GIVEN REQUEST:
Count the lines in the listing below that contain the string "icon". Case matters, and reply with the number alone.

INPUT RECORDS:
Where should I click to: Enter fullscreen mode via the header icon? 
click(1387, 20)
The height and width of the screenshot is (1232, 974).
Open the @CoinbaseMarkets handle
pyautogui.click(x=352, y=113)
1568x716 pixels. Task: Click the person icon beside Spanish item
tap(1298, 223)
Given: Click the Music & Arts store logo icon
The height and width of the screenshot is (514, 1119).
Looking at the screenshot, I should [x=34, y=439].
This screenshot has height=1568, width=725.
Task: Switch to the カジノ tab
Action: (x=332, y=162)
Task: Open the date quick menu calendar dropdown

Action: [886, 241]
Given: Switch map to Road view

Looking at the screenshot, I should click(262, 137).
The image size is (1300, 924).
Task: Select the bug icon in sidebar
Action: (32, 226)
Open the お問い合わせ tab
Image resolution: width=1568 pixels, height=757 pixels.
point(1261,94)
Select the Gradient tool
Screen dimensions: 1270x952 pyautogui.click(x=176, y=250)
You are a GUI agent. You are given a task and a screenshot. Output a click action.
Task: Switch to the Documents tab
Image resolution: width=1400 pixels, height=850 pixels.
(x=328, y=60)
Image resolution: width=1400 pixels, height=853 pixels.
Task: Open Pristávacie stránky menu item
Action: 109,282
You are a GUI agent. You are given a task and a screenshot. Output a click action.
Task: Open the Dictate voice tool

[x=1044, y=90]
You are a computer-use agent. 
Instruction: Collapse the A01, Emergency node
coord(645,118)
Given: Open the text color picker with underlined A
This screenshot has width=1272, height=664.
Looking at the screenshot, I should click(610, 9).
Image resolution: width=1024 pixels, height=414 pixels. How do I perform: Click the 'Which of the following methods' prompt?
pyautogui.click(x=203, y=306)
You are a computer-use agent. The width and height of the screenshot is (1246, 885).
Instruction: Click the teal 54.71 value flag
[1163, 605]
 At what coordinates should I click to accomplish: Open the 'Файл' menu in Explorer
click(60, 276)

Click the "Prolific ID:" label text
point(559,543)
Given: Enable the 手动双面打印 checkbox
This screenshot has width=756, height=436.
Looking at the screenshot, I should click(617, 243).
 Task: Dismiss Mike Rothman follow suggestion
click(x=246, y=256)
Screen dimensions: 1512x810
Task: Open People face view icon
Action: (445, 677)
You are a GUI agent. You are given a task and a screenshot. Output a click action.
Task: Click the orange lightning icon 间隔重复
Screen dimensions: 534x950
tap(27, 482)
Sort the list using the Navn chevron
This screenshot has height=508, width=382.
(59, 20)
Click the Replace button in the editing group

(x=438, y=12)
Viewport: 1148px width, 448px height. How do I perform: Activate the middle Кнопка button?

REPLY TO THE EXERCISE:
6